How Do Low-Interest Credit Cards Work?

Learn some of the ins and outs of credit cards with low interest

Sometimes less is more. And having a credit card with a low interest rate (or APR) is a perfect example. 

If you carry a balance each month, you’ll be charged interest on the unpaid portion. And since interest is a key factor in how much you’re charged, finding a low-interest credit card can lessen how much you’ll pay in the long run.

See? Less interest can potentially mean more savings! 

When Is an Interest Rate Considered Low?

There’s no industry standard for what’s considered to be a low interest rate. However, the Federal Reserve determines the national average every quarter. For the fourth quarter of 2019, the average interest rate was 14.87%.

Your credit card’s interest rate might be higher or lower than the national average, depending on things like your credit score and credit history. Just remember, the average credit card APR isn’t necessarily what you’ll get on a credit card you’re approved for. 

Some cards offer a 0% introductory APR. This means that for a certain number of months you won’t pay any interest when you carry a balance. Just be sure to keep making your payments on time, and read through the terms and conditions to make sure you fully understand the offer.

Low-Interest Credit Cards and No Annual Fee

In some cases, you can get the best of both worlds and find a card with a low interest rate that has no annual fee. That means you’ll not only have a low APR, but you also won’t be charged a fee for keeping your account open every year.

How Does Credit Score Affect Interest Rate?

Your credit history, credit score and credit activity can affect the APR you’re offered. And a higher credit score potentially means better credit card options with lower interest rates. On the flip side, a low credit score may limit your choices. In that situation, lenders may offer you an entry card that has higher rates.

It can be helpful to understand what lenders take into consideration. They’ll typically look at things like your payment history, how long you’ve had accounts open and how much of your available credit you’re using. Whichever card you decide you’re interested in, it’s probably a good idea to try to improve your credit score.

Low-Interest Credit Cards Without a Balance Transfer Fee

A balance transfer moves the amount you owe on one credit card to a new card. It doesn’t lower the balance you owe.
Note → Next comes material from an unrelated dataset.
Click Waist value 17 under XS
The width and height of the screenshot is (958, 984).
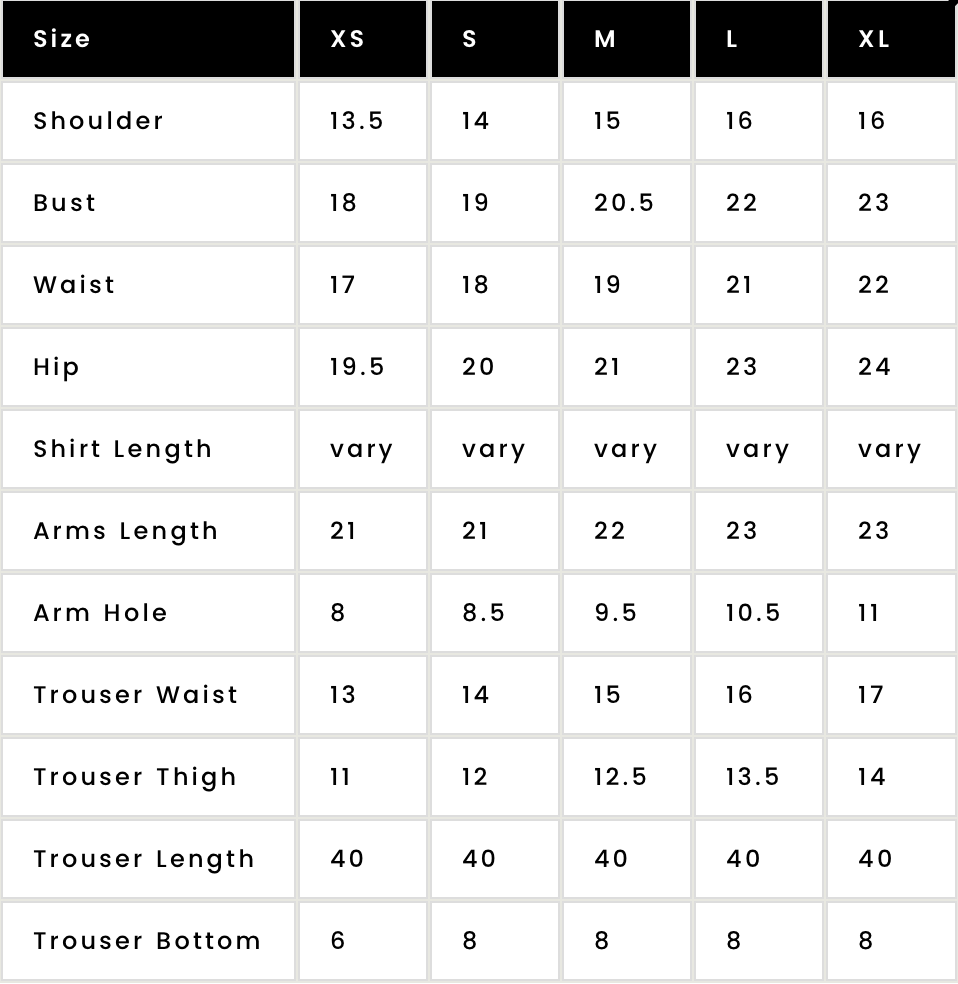coord(343,285)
But if you transfer your balance to a new card with a lower APR, you can potentially save money on interest.

And if you’re being charged less in interest, that means you might be able to pay off your balance faster. Consider a card that not only has a lower interest rate but one that also won’t charge you a fee for transferring the balance. 

Can You Ask for a Low-Interest Credit Card?
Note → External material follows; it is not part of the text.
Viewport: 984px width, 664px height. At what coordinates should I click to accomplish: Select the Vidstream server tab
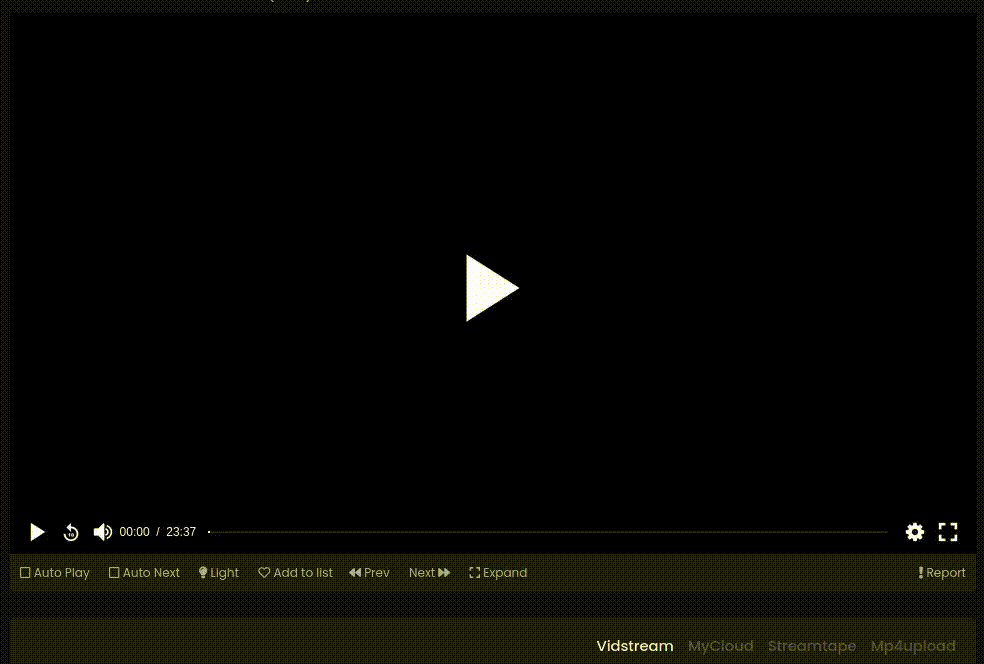tap(634, 646)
If you contact a lender, you can absolutely ask about cards with a lower interest rate. You’ll still have to go through the process of applying. But lenders should be able to go over their different cards with you as well as the interest rate on each. Never be afraid to ask!
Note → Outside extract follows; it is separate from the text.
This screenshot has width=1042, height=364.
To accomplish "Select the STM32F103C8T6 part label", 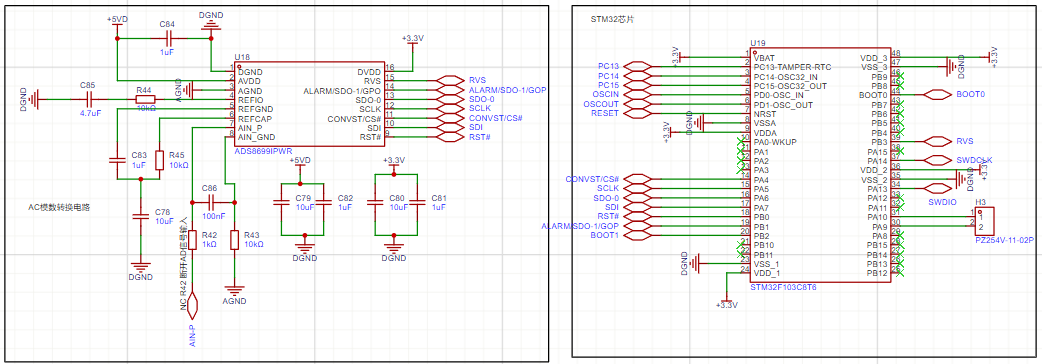I will [x=783, y=288].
Find the Low-Interest Credit Card That’s Right for You

Before applying for a card with low interest or considering a low introductory APR sign-up offer, make sure you know your credit score, and take time to consider your spending habits. If you apply for a low introductory offer, be sure you know what the interest rate will be after the promotional period ends—especially if you regularly carry a balance. Once you apply, you’ll usually find out if you’re approved in no time!

We hope you found this helpful. Our content is not intended to provide legal, investment or financial advice or to indicate that a particular Capital One product or service is available or right for you. For specific advice about your unique circumstances, consider talking with a qualified professional.